Differential Diagnosis for Mitral Valve Abnormality
The clinical presentation of a 2-month-old infant with tachypnea, failure to thrive, cardiomegaly, pulmonary edema, moderate mitral stenosis, and severe mitral regurgitation suggests a congenital mitral valve anomaly. The following differential diagnoses are considered:
- Single most likely diagnosis
- Parachute mitral valve: This condition is characterized by a unifocal attachment of the mitral valve chordae to a single papillary muscle, leading to mitral stenosis and regurgitation. The symptoms and echocardiogram findings in this case are consistent with a parachute mitral valve, making it the most likely diagnosis.
- Other Likely diagnoses
- Cleft in mitral valve: A cleft in the mitral valve can cause mitral regurgitation, but it may not fully explain the mitral stenosis. However, it is still a possible cause of the symptoms and should be considered.

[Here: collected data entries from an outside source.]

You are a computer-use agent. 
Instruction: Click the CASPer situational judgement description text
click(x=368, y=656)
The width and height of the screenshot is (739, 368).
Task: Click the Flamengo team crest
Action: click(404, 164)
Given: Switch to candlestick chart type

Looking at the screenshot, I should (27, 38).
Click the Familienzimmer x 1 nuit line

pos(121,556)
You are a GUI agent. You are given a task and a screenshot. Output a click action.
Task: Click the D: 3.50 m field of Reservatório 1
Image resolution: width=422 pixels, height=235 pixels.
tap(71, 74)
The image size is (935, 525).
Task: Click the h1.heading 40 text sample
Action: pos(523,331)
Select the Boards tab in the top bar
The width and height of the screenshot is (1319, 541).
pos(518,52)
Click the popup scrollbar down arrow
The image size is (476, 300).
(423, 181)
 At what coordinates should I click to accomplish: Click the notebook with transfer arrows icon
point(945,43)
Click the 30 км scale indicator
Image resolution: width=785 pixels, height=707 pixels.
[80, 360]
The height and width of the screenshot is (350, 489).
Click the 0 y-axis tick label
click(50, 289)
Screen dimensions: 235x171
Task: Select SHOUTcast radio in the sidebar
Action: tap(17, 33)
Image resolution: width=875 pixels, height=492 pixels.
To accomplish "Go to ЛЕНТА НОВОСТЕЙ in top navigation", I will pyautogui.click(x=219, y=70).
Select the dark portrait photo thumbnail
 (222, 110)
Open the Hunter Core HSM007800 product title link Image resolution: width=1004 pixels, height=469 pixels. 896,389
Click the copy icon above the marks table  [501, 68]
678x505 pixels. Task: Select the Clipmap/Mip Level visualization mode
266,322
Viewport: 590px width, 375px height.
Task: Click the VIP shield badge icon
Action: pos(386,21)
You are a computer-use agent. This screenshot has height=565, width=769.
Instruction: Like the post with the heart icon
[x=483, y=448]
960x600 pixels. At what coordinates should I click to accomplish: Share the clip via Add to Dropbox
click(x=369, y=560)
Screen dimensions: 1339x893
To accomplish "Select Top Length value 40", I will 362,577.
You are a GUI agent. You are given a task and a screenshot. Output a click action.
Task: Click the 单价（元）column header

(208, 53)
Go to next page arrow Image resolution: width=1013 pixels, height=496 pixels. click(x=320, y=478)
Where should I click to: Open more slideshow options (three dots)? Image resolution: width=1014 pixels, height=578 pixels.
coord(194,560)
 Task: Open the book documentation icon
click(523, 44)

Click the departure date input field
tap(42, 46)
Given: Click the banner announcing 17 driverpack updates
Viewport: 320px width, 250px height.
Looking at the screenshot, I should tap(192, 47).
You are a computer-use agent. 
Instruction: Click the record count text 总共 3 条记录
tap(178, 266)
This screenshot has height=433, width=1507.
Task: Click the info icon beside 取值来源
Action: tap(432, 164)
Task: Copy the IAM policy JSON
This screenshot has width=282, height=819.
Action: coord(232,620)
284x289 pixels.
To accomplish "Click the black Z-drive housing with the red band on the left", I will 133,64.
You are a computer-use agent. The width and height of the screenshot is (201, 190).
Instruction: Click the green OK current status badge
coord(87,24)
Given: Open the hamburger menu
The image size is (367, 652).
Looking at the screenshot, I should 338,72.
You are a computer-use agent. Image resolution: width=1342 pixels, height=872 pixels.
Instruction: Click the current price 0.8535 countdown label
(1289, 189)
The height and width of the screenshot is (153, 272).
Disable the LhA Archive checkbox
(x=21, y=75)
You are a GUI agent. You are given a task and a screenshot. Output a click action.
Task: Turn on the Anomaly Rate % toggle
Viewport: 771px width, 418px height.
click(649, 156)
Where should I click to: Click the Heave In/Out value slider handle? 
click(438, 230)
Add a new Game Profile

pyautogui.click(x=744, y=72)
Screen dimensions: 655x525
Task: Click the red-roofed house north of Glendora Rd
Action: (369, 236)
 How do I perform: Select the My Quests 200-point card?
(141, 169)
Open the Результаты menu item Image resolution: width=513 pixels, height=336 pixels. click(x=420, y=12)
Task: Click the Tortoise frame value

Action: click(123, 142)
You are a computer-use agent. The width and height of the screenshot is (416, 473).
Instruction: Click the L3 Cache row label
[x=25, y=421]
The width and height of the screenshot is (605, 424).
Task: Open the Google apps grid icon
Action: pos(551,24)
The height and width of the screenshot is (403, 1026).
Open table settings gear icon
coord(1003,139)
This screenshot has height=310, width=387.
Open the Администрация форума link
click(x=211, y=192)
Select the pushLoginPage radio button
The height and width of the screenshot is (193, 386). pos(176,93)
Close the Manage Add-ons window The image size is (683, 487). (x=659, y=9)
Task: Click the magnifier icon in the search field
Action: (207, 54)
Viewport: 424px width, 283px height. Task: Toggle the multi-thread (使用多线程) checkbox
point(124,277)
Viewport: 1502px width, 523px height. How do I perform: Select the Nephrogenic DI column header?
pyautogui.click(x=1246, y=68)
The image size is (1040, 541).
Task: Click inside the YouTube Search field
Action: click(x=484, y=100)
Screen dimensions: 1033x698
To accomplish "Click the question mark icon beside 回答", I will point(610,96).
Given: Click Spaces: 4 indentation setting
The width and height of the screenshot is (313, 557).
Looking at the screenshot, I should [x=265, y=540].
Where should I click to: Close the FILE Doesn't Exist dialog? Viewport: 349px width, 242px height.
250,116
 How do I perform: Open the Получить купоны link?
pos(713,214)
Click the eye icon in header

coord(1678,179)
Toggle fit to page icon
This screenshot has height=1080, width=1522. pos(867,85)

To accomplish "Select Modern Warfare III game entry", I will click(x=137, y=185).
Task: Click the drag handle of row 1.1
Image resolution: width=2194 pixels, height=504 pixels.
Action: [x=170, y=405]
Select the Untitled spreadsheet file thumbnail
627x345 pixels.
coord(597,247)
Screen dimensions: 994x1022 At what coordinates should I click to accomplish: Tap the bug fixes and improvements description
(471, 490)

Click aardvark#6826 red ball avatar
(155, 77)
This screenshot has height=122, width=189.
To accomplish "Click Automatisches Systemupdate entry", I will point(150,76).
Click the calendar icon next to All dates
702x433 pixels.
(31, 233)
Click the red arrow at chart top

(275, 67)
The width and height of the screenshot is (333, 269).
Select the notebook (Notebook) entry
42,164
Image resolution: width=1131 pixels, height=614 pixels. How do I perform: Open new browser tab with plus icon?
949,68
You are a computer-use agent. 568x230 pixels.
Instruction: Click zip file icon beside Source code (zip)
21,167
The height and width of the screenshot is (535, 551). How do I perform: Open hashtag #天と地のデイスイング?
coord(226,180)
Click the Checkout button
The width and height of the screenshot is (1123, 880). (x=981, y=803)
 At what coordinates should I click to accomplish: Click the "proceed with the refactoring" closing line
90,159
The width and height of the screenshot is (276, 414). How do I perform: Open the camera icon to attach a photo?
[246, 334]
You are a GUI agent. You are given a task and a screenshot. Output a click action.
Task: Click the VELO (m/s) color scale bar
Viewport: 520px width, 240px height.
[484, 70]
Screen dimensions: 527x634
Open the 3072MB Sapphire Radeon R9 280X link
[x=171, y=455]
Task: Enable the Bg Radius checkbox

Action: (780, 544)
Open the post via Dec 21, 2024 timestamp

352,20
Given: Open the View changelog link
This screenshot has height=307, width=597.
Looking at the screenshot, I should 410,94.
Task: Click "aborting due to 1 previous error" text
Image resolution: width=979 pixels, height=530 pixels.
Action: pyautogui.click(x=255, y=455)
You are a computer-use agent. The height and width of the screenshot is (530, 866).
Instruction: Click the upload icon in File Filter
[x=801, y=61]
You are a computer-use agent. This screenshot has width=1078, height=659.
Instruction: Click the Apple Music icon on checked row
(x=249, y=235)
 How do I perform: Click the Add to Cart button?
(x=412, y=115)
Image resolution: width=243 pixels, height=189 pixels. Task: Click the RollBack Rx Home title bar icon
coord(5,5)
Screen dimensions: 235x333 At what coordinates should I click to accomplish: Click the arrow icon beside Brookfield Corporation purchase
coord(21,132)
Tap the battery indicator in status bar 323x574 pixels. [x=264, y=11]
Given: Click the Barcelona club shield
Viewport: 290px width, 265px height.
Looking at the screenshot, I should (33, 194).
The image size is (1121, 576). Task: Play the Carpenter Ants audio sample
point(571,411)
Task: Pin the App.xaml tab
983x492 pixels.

- Supravalvar mitral ring: This is a rare congenital anomaly that can cause mitral stenosis, but it is less likely to cause severe mitral regurgitation.
- Do Not Miss
- Arcade mitral valve: Although less common, an arcade mitral valve can cause significant mitral stenosis and regurgitation. Missing this diagnosis could lead to delayed treatment and poor outcomes.
- Rare diagnoses
- Other congenital mitral valve anomalies: There are several other rare congenital mitral valve anomalies, such as double-orifice mitral valve or mitral valve dysplasia, that could potentially cause the symptoms. However, these are less likely and would require further evaluation to confirm.